Assessing brain development in children and adolescents, Teicher (2004) has noted a link between a history of abuse and/or neglect and under-development of the corpus collosum compared to normal controls which would also sustain the hypothesis that trauma is linked with structural dissociation of right and left brain-mediated parts of the personality. While this would be beyond my scope and competence as a psychotherapist, if the client wishes to explore this area further I believe it would be ethically responsible for me to make her aware of neuroscientist or psychologist who has a specialty in this area.
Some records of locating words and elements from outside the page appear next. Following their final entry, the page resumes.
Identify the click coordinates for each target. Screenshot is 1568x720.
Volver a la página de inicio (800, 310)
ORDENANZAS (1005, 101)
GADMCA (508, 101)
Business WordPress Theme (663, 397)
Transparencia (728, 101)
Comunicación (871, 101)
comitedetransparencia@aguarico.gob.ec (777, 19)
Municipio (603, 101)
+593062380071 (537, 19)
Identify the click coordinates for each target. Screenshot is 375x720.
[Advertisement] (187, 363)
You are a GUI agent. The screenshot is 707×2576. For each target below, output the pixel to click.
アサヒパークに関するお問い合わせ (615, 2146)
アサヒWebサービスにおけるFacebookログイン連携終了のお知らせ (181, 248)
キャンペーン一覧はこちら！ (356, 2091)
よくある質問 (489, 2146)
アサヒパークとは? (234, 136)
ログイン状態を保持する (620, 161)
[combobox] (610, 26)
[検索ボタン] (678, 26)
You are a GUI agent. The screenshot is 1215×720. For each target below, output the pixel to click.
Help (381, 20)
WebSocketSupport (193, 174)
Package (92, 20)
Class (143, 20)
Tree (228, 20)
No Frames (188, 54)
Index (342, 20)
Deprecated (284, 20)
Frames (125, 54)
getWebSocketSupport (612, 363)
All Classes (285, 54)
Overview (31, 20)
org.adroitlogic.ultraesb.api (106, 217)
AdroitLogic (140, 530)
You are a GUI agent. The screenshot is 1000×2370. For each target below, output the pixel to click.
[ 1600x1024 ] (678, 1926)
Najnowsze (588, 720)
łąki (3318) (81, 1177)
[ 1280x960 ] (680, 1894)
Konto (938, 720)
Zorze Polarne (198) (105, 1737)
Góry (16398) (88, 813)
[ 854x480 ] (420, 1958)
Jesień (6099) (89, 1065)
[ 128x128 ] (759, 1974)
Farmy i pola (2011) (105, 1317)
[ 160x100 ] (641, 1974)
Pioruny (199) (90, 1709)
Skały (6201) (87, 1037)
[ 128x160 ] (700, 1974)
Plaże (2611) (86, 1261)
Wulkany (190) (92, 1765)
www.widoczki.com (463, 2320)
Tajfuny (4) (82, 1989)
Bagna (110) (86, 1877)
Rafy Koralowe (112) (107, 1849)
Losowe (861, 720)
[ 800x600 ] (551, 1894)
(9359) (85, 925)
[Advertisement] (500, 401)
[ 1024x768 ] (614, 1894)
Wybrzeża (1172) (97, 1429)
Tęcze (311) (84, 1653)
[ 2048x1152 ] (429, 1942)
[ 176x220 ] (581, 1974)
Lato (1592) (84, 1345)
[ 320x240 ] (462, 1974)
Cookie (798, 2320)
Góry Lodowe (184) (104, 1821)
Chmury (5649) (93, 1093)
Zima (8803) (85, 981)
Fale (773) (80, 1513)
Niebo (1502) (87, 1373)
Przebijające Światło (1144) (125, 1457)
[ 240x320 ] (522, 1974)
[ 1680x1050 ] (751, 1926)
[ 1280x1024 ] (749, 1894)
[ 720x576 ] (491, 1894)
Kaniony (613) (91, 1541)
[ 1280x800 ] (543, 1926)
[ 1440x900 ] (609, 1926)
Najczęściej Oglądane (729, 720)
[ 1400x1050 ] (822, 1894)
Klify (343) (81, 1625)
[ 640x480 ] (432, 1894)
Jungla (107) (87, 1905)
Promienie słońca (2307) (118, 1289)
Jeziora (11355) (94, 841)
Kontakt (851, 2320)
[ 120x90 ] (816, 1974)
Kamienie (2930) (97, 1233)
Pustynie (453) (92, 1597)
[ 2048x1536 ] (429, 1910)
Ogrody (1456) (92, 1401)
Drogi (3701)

6. Transference and Counter-Transference
A central presenting issue for the client is the relationship she had with her father and how is has impacted the rest of her life. As there is a six year age difference between the client and me, while a moderate amount of time, it is still sufficient I believe, that the client may see me as a ‘father-like figure’. Other reasons why the client may see me as a ‘father-like figure’ include me being seen to her as a person in ‘authority’ or an ‘expert’. Part of my awareness for the potential of this particular transference is that I may intintile the client and there is the potential that the power dynamics that have been operative in her previous relationships, especially male relationships would come into force in the therapeutic relationship. Sharing my awareness with the client of potential negative aspects of transference may generate resistance (King and O’Brien, 2011) from her or may be a function of my own intrapsychic processes that could confuse or alienate the client.
Along with being aware of possible transference I will also pay attention to areas of possible counter transference on my part (Wilson and Kniest, 1996). Examples of this could include where I would attempt to rescue the client or not let her express her emotions.
Case formulation is an approach to the development of treatment plans that fits well within the scientist practitioner model that dominates clinical psychology training and practice (Baker and Benjamin, 2000). The outline of this case formulation for V. R. was presented as schematic response to the particular and idiosyncratic needs that she presented in her assessment. I approach her case formulation that it will need to be metamorphic with the ability evolve and adapt given the course of treatment with an awareness that she may respond to some aspects of the case formulation with eagerness and other elements of the case formulation with resistance.
At the same time, I learned about the use of “core clinical hypotheses” in an article by Aaron Lazare (Lazare, 1976): “A core clinical hypothesis” is a single explanatory idea that helps to structure data about a given client in a way that leads to better understanding, decisionmaking, and treatment choice. Based on these educational experiences, the foundation of my future clinical work was the development of a case formulation for each client that involved clear specification of “problem titles,” and the selection of clinical hypotheses that best fit the data.